Roux-en-Y 胃旁路术后早期边缘溃疡:MBSAQIP 数据库分析趋势和预测因素。

Early Marginal Ulcer After Roux-en-Y Gastric Bypass: MBSAQIP Database Analysis of Trends and Predictive Factors.

机构信息

Department of General Surgery, Mayo Clinic, Jacksonville, 4500 San Pablo Rd, Jacksonville, FL, 32224, USA.

出版信息

Obes Surg. 2024 May;34(5):1536-1543. doi: 10.1007/s11695-024-07179-4. Epub 2024 Mar 19.

Abstract

PURPOSE

Marginal ulcer (MU) is a known complication after Roux-en-Y gastric bypass (RYGB) that carries significant morbidity. First, we aimed to determine the trends and the rates of readmission, reintervention, and reoperation of 30-day MU. Second, we aim to determine the predictive factors associated with this complication.

MATERIALS AND METHODS

Patients who had 30-day marginal ulcer (MU) after LRYGB were identified using the 2015-2021 MBSAQIP database. Those who had a 30-day complication other than MU were excluded. Bivariate and logistic regression analyses were performed.

RESULTS

Among 213,104 patients undergoing laparoscopic RYGB, 638 (0.3%) showed 30-day MU. This group of patients required endoscopic interventions, readmissions, and reoperations at rates of 88%, 72%, and 9%, respectively. Predictive factors for 30-day MU after RYGB were renal insufficiency, history of DVT, previous cardiac stent, African American race, chronic steroid use, COPD, therapeutic anticoagulation, anastomotic leak test, GERD, and operative time > 120 min. Additionally, patients who had 30-day MU showed significantly higher rates of overall complications such as pulmonary, cardiac and renal complications, unplanned ICU admission, blood transfusions, venous thromboembolism (VTE), and non-home discharge (p < 0.05).
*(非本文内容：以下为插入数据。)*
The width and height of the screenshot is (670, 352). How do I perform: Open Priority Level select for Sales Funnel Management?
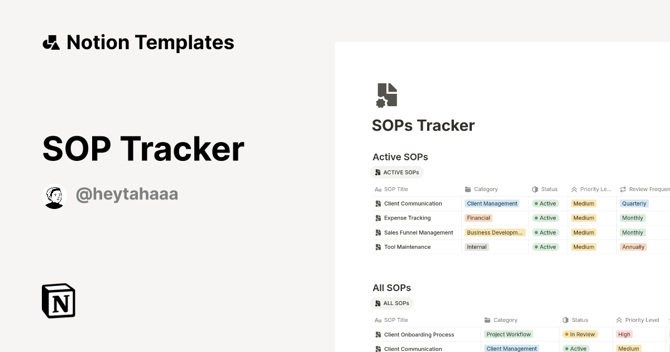(x=583, y=232)
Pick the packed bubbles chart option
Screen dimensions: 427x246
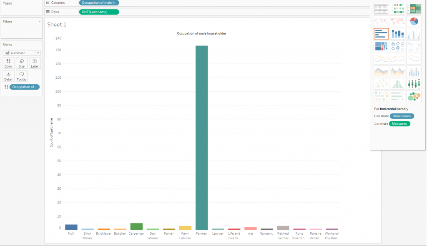pyautogui.click(x=414, y=96)

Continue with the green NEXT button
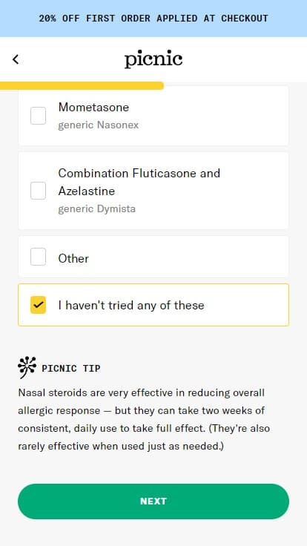click(154, 501)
The MU group showed similar rates of 30-day mortality as those without this complication (0.2% vs 0.1%, p = 0.587).

CONCLUSIONS

The incidence of 30-day MU following RYGB was 0.3%. Patients with MU required endoscopic interventions, readmissions, and reoperations at rates of 88%, 72%, and 9%, respectively. Some preoperative and intraoperative factors contributed to an increased risk of 30-day MU.

摘要

目的

边缘性溃疡(MU)是 Roux-en-Y 胃旁路术(RYGB)后的已知并发症,具有显著的发病率。首先,我们旨在确定 30 天 MU 的再入院、再干预和再手术的趋势和比率。其次,我们旨在确定与该并发症相关的预测因素。

材料和方法

使用 2015-2021 年 MBSAQIP 数据库确定接受腹腔镜 RYGB 后 30 天发生 MU 的患者。排除有 30 天 MU 以外的并发症的患者。进行了单变量和逻辑回归分析。

结果

在 213104 例接受腹腔镜 RYGB 的患者中,有 638 例(0.3%)在 30 天内出现 MU。该组患者内镜干预、再入院和再手术的比例分别为 88%、72%和 9%。RYGB 后 30 天发生 MU 的预测因素为肾功能不全、DVT 病史、既往心脏支架、非裔美国人、慢性类固醇使用、COPD、治疗性抗凝、吻合口漏试验、GERD 和手术时间>120 分钟。此外,有 30 天 MU 的患者总体并发症(如肺部、心脏和肾脏并发症、计划外 ICU 入院、输血、静脉血栓栓塞症[VTE]和非家庭出院)的发生率显著更高(p<0.05)。MU 组与无此并发症组的 30 天死亡率相似(0.2%比 0.1%,p=0.587)。

结论

RYGB 后 30 天 MU 的发生率为 0.3%。MU 患者需要内镜干预、再入院和再手术的比例分别为 88%、72%和 9%。一些术前和术中因素增加了 30 天 MU 的风险。